Currabubula Station, widely regarded as one of northern New South Wales’ finest cattle and cropping properties, is back on the market after changing hands just three years ago.
Located 38km south-west of the regional centre of Tamworth and spanning 2400 hectares, Currabubula is a premium beef producing property running more than 1200 cows selling off weaner calves, with a carry capacity of 18,000 DSE.
The property was purchased in 2015 for around $8.5 million by the United World Enterprise Group (UWE) established in 1993 in Australia by Australian citizens, Jimmy Liu and wife Freda Feng. The couple have now decided to downsize and buy closer to their Sydney base.
They originally exported health products to China, but today UWE is a commodity trader specialising in facilitating agribusiness exports, especially grain, oilseeds and beef, and has recently moved into cottonseed exports on the back of strong demand from China. The company acts as a selling agent between Australian suppliers and buyers in China, which is currently the largest export market for Australian cottonseed.
Positioned in the heart of the Liverpool Plains region, the large-scale Currabubula Station cattle enterprise is blessed by some of the best soils money can buy – ranging from heavy chocolate to red basalt loams.
The areas of cultivation have grown a range of cash and fodder crops including barley, wheat, lucerne and forage sorghum.
Clean green emphasis in branded beef
Currently, Currabubula is run as a part of a vertically-integrated branded beef business generating processing grainfed and grassfed Black Angus and Wagyu beef products for export to China, Vietnam and south-east Asia as well as the domestic market.

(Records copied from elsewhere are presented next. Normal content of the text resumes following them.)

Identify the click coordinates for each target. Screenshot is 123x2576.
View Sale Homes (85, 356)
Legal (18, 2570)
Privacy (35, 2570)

Soon after it last sold three years ago, Mr Liu told Tamworth’s Northern Daily Leader he had he purchased the property after seeing significant demand for quality beef from his existing customer base in China.
“The company is a true paddock-to-plate business, slaughtering Currabubula Station cattle and exporting direct to customers in China.”
In consultation with an IT firm, the company developed a tracking process for cattle so customers from China could “see cattle on the station feeding and watering.”
“Australia has a fantastic reputation for clean, green meat and as time passes, business on the back of this reputation will grow. Currabubula is not treating this as a commodity like grain or hay, but beef that we can differentiate and create a niche that will see continued growth. When customers visit the farm, they all comment on the calm, stress-free environment the cattle live in,” Mr Liu said.
He said he was most proud of helping Australian producers to find market pathways overseas and helping overseas customers to import clean, green Australian products because it benefits everyone.
Luke Kenniff from Sydney-based Harvest Agents and Advisory said given the natural topography and infrastructure, the property could also be run as:
Currabubula’s blue-ribbon assets include water licences, a hangar and airstrip strip. Pastoria, one of the original homesteads, has been transformed into a premium function and accommodation centre sleeping 20 people.
The property is supported by a 740ML unregulated water licence and is well watered by a storage dams and numerous bores.
Mr Kenniff said Currabubula was a wonderful property that would suit a range of people wanting to diversify in these current dry conditions.
“It is in a range and size that would suit a number of parties including high-net worth individuals, current industry players seeking a breeder or grazing enterprise, corporates and institutions. There’s interest from domestics as well as overseas,” he said.